HotTiles: Accelerating SpMM with Heterogeneous Accelerator Architectures.

Sparse Matrix Dense Matrix Multiplication (SpMM) is an important kernel with application across a wide range of domains, including machine learning and linear algebra solvers. In many sparse matrices, the pattern of nonzeros is nonuniform: nonzeros form dense and sparse regions, rather than being uniformly distributed across the whole matrix. We refer to this property as Intra-Matrix Heterogeneity (IMH). Currently, SpMM accelerator designs do not leverage this heterogeneity. They employ the same processing elements (PEs) for all the regions of a sparse matrix, resulting in suboptimal acceleration. To address this limitation, we utilize heterogeneous SpMM accelerator architectures, which include different types of PEs to exploit IMH. We develop an analytical modeling framework to predict the performance of different types of accelerator PEs taking into account IMH. Furthermore, we present a heuristic for partitioning sparse matrices among heterogeneous PEs. We call our matrix modeling and partitioning method HotTiles.

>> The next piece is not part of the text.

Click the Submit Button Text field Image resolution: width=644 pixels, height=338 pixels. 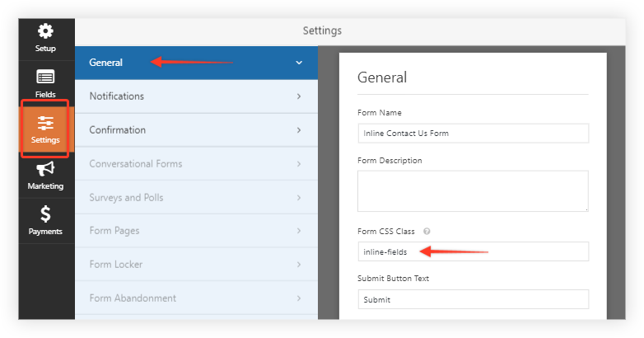coord(474,299)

To evaluate HotTiles, we simulate three different heterogeneous architectures. Each one consists of two types of workers (i.e., PEs): one suited for compute-bound denser regions (Hot Worker) and one for memory-bound sparser regions (Cold Worker). Our results show that exploiting IMH with HotTiles is very effective. Depending on the architecture, heterogeneous execution with HotTiles outperforms homogeneous execution using only hot or only cold workers by 9.2-16.8x and 1.4-3.7x, respectively. In addition, HotTiles outperforms the best worker type used on a per-matrix basis by 1.3-2.5 x. Finally, HotTiles outperforms an IMH-unaware heterogeneous execution strategy by 1.4-2.2x.